In 1969 Goren underwent training on F-4 Phantom and was nominated as a Deputy Commander of the 69 Phantom Squadron. In 1972 he was the founder and first commander of the A-4 Advanced Training Squadron in the Flight School, also serving the emergency postings in the event of war. During the Yom Kippur War, Goren served as a senior group leader in the 107 Squadron. During the first day of the war, Goren shot down an Mil Mi-8, a transport helicopter that carried Egyptian commandos on their way to attack on the Bir Gifgafa Airfield in the Sinai Peninsula. During one of his missions in the war, he was hit by anti aircraft artillery and forced to bail out.

===Non-fighting commanding officer===
After the Yom Kippur War Goren replaced Iftach Spector as the commander of the 107 squadron. Later he served as Deputy Commander of Ramat David Airbase.

Goren passed down the corps and served as the Chief of Operations of the IAF, after which he left to study in California. Goren received a master's degree in business administration, cum laude, from the Naval Postgraduate School. His seminar paper dealt with the development of a future combat aircraft for Israel.

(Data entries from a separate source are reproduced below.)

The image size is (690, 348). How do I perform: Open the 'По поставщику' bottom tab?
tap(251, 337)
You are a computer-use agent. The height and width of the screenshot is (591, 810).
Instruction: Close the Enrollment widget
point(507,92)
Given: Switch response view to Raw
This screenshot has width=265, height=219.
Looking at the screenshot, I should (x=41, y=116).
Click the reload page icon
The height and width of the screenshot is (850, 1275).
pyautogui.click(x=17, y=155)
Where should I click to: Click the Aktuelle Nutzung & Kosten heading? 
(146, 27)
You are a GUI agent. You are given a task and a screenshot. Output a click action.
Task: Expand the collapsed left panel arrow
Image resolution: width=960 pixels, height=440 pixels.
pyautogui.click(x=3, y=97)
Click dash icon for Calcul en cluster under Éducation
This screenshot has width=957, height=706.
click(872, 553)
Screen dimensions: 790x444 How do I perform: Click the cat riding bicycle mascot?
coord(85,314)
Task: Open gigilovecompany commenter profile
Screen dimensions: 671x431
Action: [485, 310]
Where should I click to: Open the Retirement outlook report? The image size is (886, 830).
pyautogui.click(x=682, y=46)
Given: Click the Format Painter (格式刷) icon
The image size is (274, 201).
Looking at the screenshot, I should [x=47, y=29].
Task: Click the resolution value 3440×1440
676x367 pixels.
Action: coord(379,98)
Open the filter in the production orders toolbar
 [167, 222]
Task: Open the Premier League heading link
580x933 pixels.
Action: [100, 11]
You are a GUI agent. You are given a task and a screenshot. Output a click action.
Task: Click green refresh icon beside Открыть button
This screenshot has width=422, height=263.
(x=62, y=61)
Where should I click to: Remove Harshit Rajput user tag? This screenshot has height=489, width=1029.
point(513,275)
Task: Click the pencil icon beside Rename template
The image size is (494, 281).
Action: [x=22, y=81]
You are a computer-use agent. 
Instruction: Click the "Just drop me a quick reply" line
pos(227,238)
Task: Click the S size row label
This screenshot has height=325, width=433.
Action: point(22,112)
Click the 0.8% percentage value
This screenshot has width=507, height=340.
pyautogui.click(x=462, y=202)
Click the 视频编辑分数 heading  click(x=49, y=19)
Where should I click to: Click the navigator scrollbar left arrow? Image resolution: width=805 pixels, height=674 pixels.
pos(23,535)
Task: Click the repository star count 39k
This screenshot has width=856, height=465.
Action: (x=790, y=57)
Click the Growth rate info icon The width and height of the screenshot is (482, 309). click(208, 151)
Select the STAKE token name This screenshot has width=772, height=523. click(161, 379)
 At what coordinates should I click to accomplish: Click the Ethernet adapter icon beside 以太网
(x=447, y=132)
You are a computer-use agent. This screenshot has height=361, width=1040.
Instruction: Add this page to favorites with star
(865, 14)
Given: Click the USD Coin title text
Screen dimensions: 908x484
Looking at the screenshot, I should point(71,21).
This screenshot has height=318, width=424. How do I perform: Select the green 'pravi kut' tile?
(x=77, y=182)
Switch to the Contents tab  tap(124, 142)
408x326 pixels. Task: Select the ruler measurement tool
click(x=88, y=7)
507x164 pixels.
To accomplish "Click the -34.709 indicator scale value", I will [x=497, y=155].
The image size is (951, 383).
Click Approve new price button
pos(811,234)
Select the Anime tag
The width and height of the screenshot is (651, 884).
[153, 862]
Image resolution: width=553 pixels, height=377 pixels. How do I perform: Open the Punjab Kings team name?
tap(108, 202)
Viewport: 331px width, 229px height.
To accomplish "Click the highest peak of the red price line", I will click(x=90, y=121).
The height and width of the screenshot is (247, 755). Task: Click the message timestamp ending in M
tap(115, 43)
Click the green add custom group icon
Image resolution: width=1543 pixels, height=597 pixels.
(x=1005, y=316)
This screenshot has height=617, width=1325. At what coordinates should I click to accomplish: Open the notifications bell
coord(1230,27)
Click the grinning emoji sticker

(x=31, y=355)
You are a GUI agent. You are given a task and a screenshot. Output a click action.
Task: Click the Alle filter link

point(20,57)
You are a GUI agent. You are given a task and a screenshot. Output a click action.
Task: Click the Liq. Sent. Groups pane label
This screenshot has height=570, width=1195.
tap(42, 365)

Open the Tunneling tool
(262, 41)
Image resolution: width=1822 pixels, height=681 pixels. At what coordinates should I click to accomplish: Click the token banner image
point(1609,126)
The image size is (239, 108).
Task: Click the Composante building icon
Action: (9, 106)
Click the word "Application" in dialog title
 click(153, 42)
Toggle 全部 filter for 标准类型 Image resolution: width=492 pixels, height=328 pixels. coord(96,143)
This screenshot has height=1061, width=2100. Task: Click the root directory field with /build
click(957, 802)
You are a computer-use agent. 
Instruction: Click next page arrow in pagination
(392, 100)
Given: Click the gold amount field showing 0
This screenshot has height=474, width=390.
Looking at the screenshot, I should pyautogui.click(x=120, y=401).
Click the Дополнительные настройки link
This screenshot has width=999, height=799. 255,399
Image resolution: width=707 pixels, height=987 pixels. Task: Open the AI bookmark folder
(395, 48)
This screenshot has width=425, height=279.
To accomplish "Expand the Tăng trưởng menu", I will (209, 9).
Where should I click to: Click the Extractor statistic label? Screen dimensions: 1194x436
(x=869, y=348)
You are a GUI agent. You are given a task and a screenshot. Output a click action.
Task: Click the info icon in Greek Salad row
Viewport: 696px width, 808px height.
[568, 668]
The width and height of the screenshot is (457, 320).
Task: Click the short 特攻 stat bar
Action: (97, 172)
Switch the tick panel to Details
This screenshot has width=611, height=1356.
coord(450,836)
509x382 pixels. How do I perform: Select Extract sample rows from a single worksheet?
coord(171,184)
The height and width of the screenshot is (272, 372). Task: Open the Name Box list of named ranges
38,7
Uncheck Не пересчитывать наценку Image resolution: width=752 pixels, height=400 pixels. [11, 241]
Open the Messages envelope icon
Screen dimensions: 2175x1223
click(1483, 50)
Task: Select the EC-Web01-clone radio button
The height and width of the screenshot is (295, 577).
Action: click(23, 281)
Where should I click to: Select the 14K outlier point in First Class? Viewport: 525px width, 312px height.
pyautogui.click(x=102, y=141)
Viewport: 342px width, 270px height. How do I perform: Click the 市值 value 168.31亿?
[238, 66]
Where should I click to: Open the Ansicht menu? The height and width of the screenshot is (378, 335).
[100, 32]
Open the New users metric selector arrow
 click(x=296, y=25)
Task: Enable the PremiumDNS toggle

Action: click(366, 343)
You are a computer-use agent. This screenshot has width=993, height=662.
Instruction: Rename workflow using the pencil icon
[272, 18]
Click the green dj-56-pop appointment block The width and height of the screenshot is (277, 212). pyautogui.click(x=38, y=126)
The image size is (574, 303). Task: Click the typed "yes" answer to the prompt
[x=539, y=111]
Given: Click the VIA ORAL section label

After his return Goren held a number of high-ranking positions in the Air Force including: base Commander of Hatzor Airbase during the War of Galilee (1982), Head of the Intelligence Group, Head of Air Division, and in 1987 Goren was appointed Chief of Staff of the Air Force, which is also the Deputy Commander of the Air Force. As the Chief of Staff he sought to stop the development of the IAI Lavi fighter aircraft because of the unbearable financial burden it imposed on the air Force and the IDF as a whole. He later led the staff through the design and implementation of an alternative power building programs, including the purchase of five F-15s, sixty F-16s (C & D models), 24 Apache attack helicopter and comprehensive UAV development programs.

During the "Blue and Brown" operation (8–9 December 1988) - the raid on the headquarters of the Popular Front for the Liberation of Palestine – General Command of Ahmad Jibril, in Nuema village, about 10 km south of Beirut, Goren, as the Chief of Staff of the IAF, commanded the heroic rescue of four Golani soldiers, which were detached from the main force and missed their evacuation. The four soldiers were left until the next morning in the midst of the enemy stronghold, from where they were rescued in a dramatic operation, which consisted of isolating the battle area by fighter aircraft, and executing the rescue mission by two Cobra attack helicopters. The helicopters tried thrice to penetrate into the enemy stronghold, but were forced to withdraw due to heavy fire, which hit the leading helicopter. Only in their fourth attempt they succeeded to land, loaded the four soldiers on the side shelves and landing skis, and brought them safely to an Israeli Navy missile boat.

In 1989 Goren was appointed Head of Manpower Directorate of the IDF, with the rank of Major General. He served in this position, as well as a member of the IDF General Staff, through the Gulf War (1991).
Goren retired from his military service in 1992.

==Book author==
In 2011 he published "Vertigo", a thriller about the experiences and traumas of the Israeli Air Force's pilots during the battles of the Yom Kippur War, as well as their implications on their civil lives some 30 years later.

==Private life==
Goren has three sons, fighter pilots, and a daughter who's married to a fighter pilot, and 13 grandchildren.